Source passage
::::::::::

# Recommendations around Aspen



## SpinningHoosier (Aug 27, 2004)

I wanted to get some recommendations for rides around the Aspen area. I'm going to miss the 'Ride the Pass' in mid-May, but I was hoping to sneak in before they open Independence Pass. Also, I read that Maroon Bells has a closed off road that seems like a nice climb. Any suggestions if I am only able to get one, maybe two rides in?

Also, should I rent a bike out there, and are there any recommendations? I was thinking about shipping my bike out there, but I run a double where a triple might be necessary. Any shops with reasonable equipment and prices?

Thanks in advance for the input.
Mike


----------



## PDex (Mar 23, 2004)

*A couple of thoughts*



SpinningHoosier said:


> I wanted to get some recommendations for rides around the Aspen area. I'm going to miss the 'Ride the Pass' in mid-May, but I was hoping to sneak in before they open Independence Pass. Also, I read that Maroon Bells has a closed off road that seems like a nice climb. Any suggestions if I am only able to get one, maybe two rides in?
> 
> Also, should I rent a bike out there, and are there any recommendations? I was thinking about shipping my bike out there, but I run a double where a triple might be necessary. Any shops with reasonable equipment and prices?
> 
> ...


The road to Maroon Bells is open to cars until the last weekend in June (well, it was that way four years ago). It is a beautiful ride and not too long. Independence Pass is a blast, but depending on when you are here you will get melting snow on the road. The west side of the pass can get tricky the later in the day you go. If you are in the mood for a long ride, go through Carbondale towards McClure Pass. For a good hill workout, do loops at Snowmass. There are paved roads going back to Woody Creek that are narrow, but now that Hunter S. Thompson isn't driving the roads, you should be OK. (I know - that was gratuitous).

Check some of the bikeshops in the area. The Hub on Hyman is a great shop (don't have their phone number).

::::::::::

Problems to solve
1. Reproduce the stretch of the Aspen cycling thread from "The road to" through "their phone number).".
2. Summarize the Aspen cycling thread in two sentences.
3. Go on with the forum thread about cycling near Aspen, picking up after its final sentence.

Given data
::::::::::

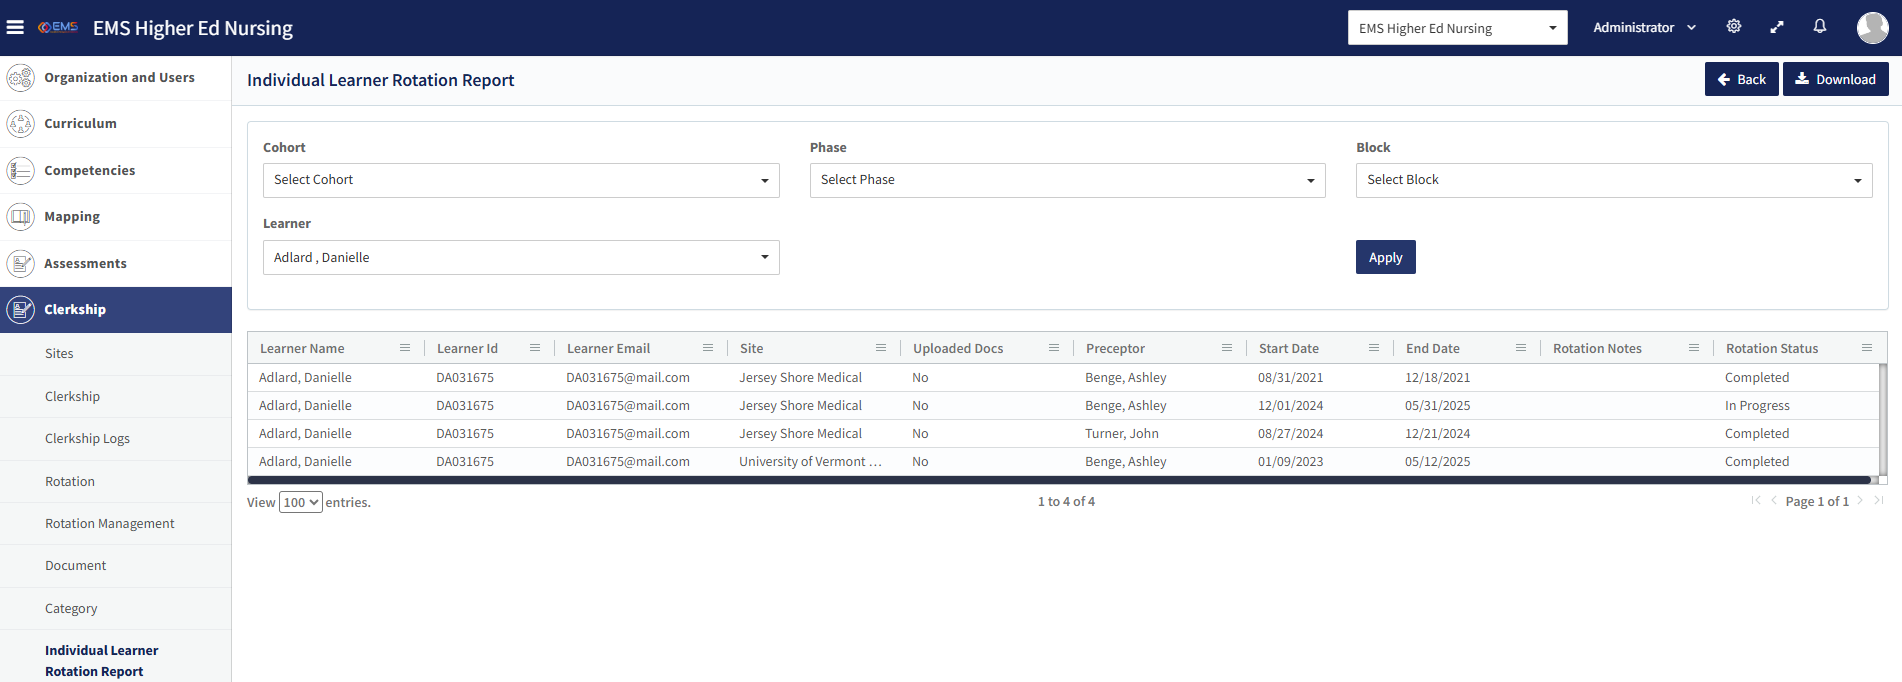The width and height of the screenshot is (1902, 682).
Task: Open notifications bell icon
Action: coord(1820,27)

::::::::::

Expected outputs
1.
The road to Maroon Bells is open to cars until the last weekend in June (well, it was that way four years ago). It is a beautiful ride and not too long. Independence Pass is a blast, but depending on when you are here you will get melting snow on the road. The west side of the pass can get tricky the later in the day you go. If you are in the mood for a long ride, go through Carbondale towards McClure Pass. For a good hill workout, do loops at Snowmass. There are paved roads going back to Woody Creek that are narrow, but now that Hunter S. Thompson isn't driving the roads, you should be OK. (I know - that was gratuitous).

Check some of the bikeshops in the area. The Hub on Hyman is a great shop (don't have their phone number).

2. A cyclist planning one or two rides near Aspen asks about Independence Pass and the Maroon Bells road, and whether to rent a bike because the double on their own bike might not be enough. A reply calls the Maroon Bells road beautiful and not too long, warns of melting snow on Independence Pass, suggests McClure Pass through Carbondale for a long ride and loops at Snowmass for hills, and recommends The Hub on Hyman as a bike shop.

3.
----------



## theBreeze (Jan 7, 2002)

Second the McClure Pass ride. Both sides are beautiful and it's not outrageously steep. If "SpinningHoosier" means you're from flatland, the altitude is going to get you. McClure Pass only tops out at 8200 ft or so. If you didn't want to ride the busy highway form Aspen to Carbondale try the bus service. There is very good public transport between Aspen/Carbondale/Glenwood Springs. Because all the wait people, busboys, hotel maids, lift operators and other service workers who work in Aspen can't afford to live there. Find out if you can put a bike on a bus to Cabondale. Then ride south over MCClure Pass and climb back up the other side.


----------



## dcp_nz (Jun 20, 2005)

Too many great options to mention them all.
McClure pass is nice as others have mentioned but that headwind all the way up 133 from carbondale to the Marble turnoff is a beast.
Personally I like Castle Creek Rd up to and past Ashcroft. Maroon Creek Rd up to Maroon Lake is a little shorter and a great ride and road is closed to cars thru the middle of the day in summer. Old Snowmass Rd is a great ride - ride from town out McLain Flats Rd.
Independence Pass is a good climb but once its open to cars after Memorial day I'll usually find something else cos its fairly narrow.
Lots of others seem to like ride up to Reudi Reservoir from Basalt.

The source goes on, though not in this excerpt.